O ator Juliano Cazarré provocou uma onda de debates ao anunciar a criação de “O Farol e a Forja”, encontro que ele define como o maior evento para homens do país. Previsto para ocorrer em São Paulo, o projeto foca em pilares como liderança, empreendedorismo e espiritualidade. A iniciativa surge em um momento de polarização intensa, onde a definição do papel masculino na sociedade moderna se tornou um campo de disputa ideológica profunda.
Conflito de ideias
Cazarré justifica o evento como uma resposta ao que ele enxerga como um enfraquecimento da figura masculina na atualidade. Desde sua conversão ao catolicismo, o ator assumiu uma postura conservadora e já previa a resistência que encontraria no meio artístico. O debate não demorou a ganhar contornos públicos com críticas contundentes de nomes como Marjorie Estiano e Elisa Lucinda.
“Decidi levá-lo adiante mesmo assim”, afirmou Juliano Cazarré ao comentar sobre o projeto e a recepção prévia do público.
As atrizes questionam se o discurso promovido pelo encontro não reforça estereótipos que contribuem para problemas sociais graves, como a violência de gênero.

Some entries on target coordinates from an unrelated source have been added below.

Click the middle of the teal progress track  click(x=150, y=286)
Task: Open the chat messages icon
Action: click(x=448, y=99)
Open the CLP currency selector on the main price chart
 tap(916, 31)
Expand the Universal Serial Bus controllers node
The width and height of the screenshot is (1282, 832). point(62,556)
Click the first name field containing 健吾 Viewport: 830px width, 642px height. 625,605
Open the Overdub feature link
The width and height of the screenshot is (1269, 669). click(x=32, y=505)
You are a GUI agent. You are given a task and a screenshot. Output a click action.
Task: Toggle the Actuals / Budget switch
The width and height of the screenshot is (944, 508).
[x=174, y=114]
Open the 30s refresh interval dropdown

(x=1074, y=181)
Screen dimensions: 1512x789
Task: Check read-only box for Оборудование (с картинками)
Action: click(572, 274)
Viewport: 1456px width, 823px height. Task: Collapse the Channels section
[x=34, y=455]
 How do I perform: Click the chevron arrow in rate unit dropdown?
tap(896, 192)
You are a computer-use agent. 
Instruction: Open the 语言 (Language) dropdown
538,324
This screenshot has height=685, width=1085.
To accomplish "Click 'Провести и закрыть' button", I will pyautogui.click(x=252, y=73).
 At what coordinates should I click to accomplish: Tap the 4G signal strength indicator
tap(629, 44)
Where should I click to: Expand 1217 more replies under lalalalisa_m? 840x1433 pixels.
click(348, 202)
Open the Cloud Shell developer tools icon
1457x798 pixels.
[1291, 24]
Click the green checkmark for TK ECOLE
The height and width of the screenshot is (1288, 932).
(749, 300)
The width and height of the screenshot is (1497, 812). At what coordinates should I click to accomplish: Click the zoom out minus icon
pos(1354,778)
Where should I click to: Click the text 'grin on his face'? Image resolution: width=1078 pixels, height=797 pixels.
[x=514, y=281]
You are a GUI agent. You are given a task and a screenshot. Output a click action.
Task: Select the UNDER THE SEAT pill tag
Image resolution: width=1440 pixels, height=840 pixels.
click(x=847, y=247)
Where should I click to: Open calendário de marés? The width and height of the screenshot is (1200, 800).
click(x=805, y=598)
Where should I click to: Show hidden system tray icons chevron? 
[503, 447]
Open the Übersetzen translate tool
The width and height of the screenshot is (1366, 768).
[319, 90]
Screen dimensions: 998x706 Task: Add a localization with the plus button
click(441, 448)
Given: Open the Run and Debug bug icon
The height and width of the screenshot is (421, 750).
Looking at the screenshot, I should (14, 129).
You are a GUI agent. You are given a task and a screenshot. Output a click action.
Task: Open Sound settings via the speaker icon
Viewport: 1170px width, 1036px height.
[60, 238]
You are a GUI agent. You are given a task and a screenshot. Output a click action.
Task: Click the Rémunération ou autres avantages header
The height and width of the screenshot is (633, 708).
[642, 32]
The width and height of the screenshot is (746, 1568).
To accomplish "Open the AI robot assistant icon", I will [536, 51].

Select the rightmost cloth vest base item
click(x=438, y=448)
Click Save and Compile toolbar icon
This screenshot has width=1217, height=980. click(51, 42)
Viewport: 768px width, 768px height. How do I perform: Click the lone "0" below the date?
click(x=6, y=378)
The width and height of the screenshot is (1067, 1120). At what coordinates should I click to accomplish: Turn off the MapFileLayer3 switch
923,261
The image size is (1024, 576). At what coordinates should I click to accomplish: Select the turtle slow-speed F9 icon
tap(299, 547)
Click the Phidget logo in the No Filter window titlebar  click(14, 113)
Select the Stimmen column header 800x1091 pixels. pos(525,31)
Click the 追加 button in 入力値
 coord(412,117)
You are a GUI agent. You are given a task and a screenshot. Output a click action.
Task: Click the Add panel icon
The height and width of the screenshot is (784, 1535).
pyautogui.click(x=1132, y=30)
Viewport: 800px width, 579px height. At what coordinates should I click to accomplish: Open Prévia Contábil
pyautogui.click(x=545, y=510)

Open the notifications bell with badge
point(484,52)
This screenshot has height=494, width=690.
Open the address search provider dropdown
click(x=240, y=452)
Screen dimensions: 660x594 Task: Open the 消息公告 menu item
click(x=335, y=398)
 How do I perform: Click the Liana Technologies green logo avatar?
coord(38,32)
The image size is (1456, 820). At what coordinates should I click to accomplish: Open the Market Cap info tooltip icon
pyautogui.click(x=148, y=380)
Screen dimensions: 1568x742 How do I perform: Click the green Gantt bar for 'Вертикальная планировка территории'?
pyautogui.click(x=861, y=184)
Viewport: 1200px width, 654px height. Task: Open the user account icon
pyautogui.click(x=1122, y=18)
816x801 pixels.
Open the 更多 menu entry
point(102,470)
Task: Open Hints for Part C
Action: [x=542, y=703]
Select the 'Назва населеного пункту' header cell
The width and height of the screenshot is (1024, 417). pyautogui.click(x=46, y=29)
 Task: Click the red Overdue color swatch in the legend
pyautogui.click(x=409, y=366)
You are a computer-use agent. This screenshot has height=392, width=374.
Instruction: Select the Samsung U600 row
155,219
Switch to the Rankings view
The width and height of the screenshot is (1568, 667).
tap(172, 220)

Para Elisa Lucinda, a proposta parece ignorar avanços conquistados pela sociedade contemporânea. Já o ator Paulo Betti optou pela ironia ao apontar que a forma como o colega se promove nas redes demonstra um certo excesso de autoconvencimento.
Eixos do evento
A programação de “O Farol e a Forja” foi desenhada para cobrir diferentes áreas da vida do homem sob a ótica cristã e tradicional. O roteiro se divide nos seguintes momentos:
- Foco na vida profissional e na construção de um legado;
- Temas voltados para a família, paternidade e cultura;
- Dedicação à espiritualidade e ao que o ator descreve como batalha espiritual.
Tensões sociais
A polêmica revela uma fratura exposta na cultura brasileira. De um lado, existe um movimento de resgate de valores tradicionais que buscam uma base sólida na religião e na família convencional. De outro, há uma preocupação de que esse resgate signifique um retrocesso em direitos e novas formas de convivência.
O evento de Cazarré não é apenas um seminário de palestras, ele funciona como um termômetro social. A discussão sobre o que significa ser homem no século 21 está longe de um consenso e “O Farol e a Forja” se coloca como o epicentro desse embate intelectual e de costumes que move o Brasil atual.